A major artist of our time, Nils-Udo has introduced nature into the centre of the artistic scene. He will show a new installation in the Park of the Castle of Chaumont-sur-Loire.
This work, Gulliver’s Forest, will play on the infinitely large and the infinitely small. Very small shrubs will be planted by the artist at the foot of a cedar tree in the park. Soil and plants will be added and remodelled to offer visitors an unusual walk: both of a giant among the small shrubs and of a dwarf at the foot of the cedar tree.
In the form of poetic interrogation, Gulliver’s Forest will challenge visitors on the splendours as well as the threats hanging over our natural environment.
BIOGRAPHICAL NOTES
NILS-UDO
GERMANY
Born in Bavaria in 1937. He studied graphic arts in Nuremberg.He gave up painting in 1972, believing it to be an artificial way of handling nature and started to work, in his own words, at the source itself.
"Sketching with flowers.
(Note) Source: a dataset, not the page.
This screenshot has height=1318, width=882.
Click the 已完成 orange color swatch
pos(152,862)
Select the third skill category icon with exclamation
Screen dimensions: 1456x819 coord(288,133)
Painting with clouds. Writing with water. Tracing the May wind, the path of a falling leaf. Working for a thunderstorm. Awaiting a glacier. Directing water and light... Counting a forest and a meadow...."
He borrows his materials from nature. Anything to do with plants or minerals is an excuse to create: snow, flowers, leaves, berries, forests, water, stones and deserts. He rarely uses inanimate objects, preferring living subjects, which are constantly developing and changing. Subject to the laws of nature, the work of art itself becomes alive. The artist asserts that he thereby establishes a “spiritual and aesthetic dialogue” with nature, his only point of contact.
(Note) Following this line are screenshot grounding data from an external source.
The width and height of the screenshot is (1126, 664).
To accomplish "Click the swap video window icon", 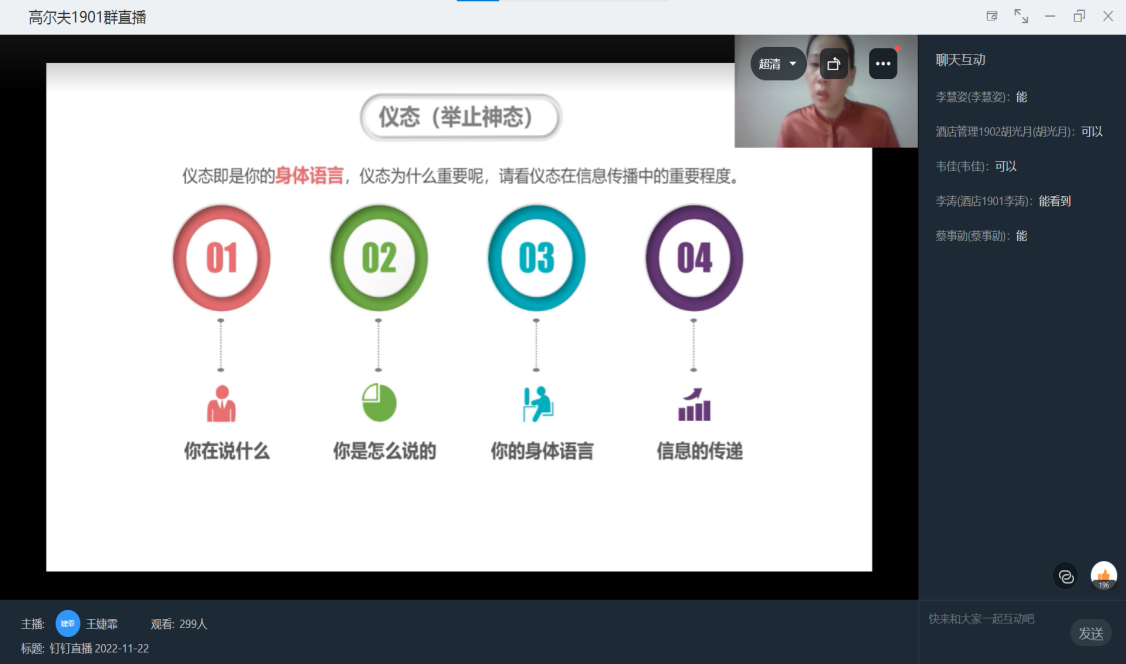I will click(x=834, y=64).
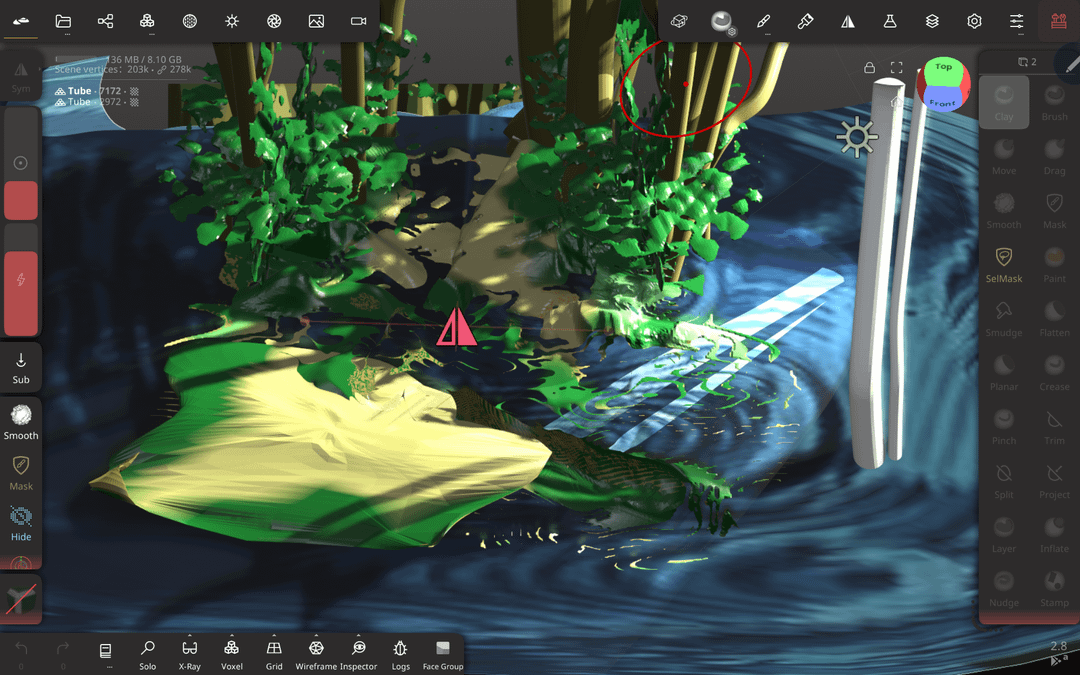Select the SelMask tool
Screen dimensions: 1080x675
tap(1004, 264)
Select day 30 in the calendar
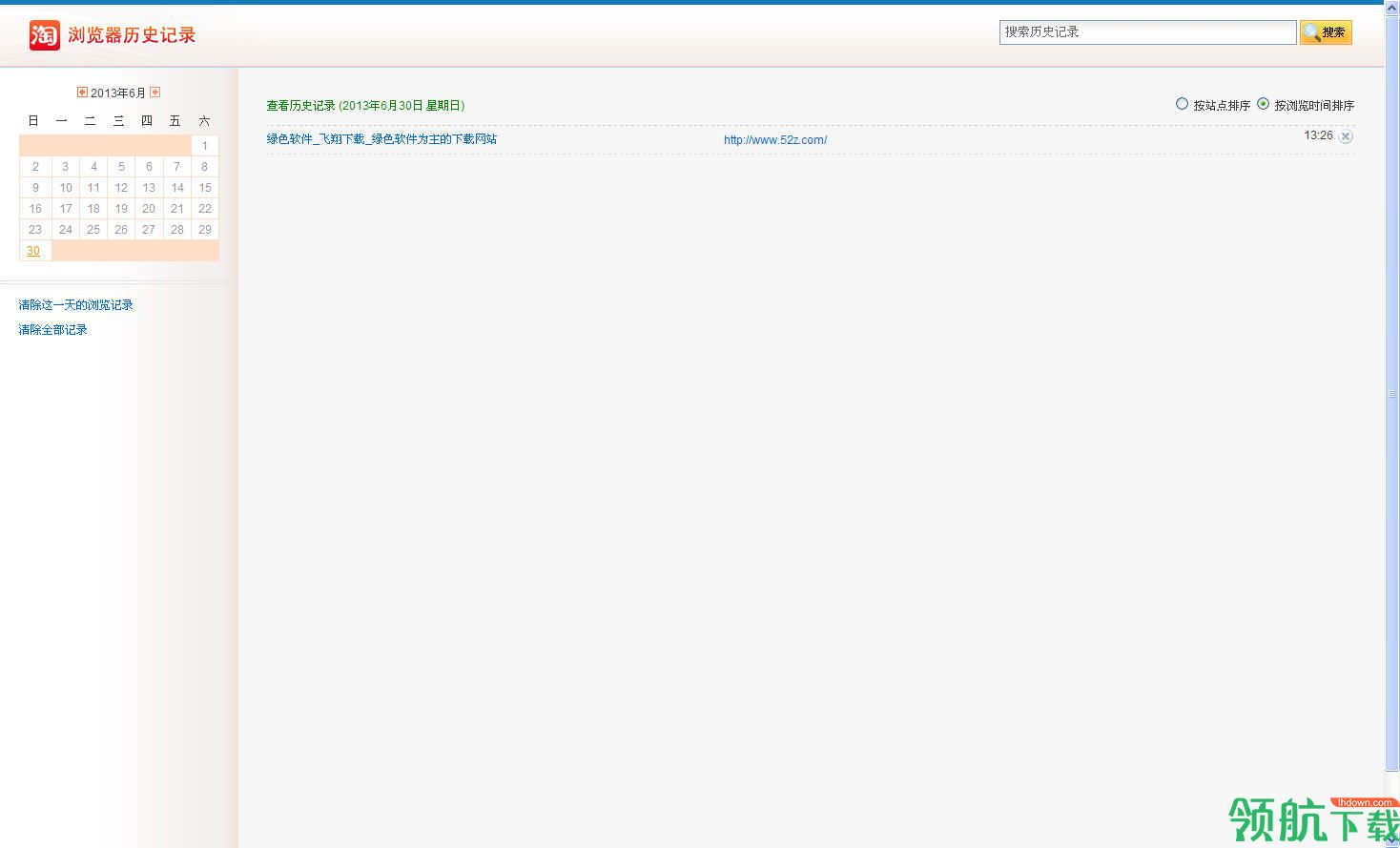This screenshot has width=1400, height=848. click(x=33, y=251)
“With my work in and with nature, I am abolishing the border between art and life.”
The artist creates ephemeral works, installations that are just above water or in the centre of the desert which he immortalises by taking photographs of them. His most famous assemblages are his giant “Nests” in which he sometimes places human bodies or “eggs”.
“The Nests theme is undoubtedly the main theme out of all my work, which has been present in my work from the start. After my first large nest in 1978 on Lüneburg Heath, many others followed, in all sizes and all sorts of materials: bamboo nests in Japan, wicker nests in England (for Peter Gabriel), a winter nest made of snow in Bavaria, a “habitat” next to the Grand Palais in Paris as well as real birds’ nests in which I’ve placed eggs moulded out of ice.”
From installation to sculpture or photography, Nils Udo’s main work values this interaction, this interaction with nature, land of experience, when man acting upon his environment is aware of acting upon himself.
"My gaze may rest anywhere in the forest. Everywhere I look, I could set to work."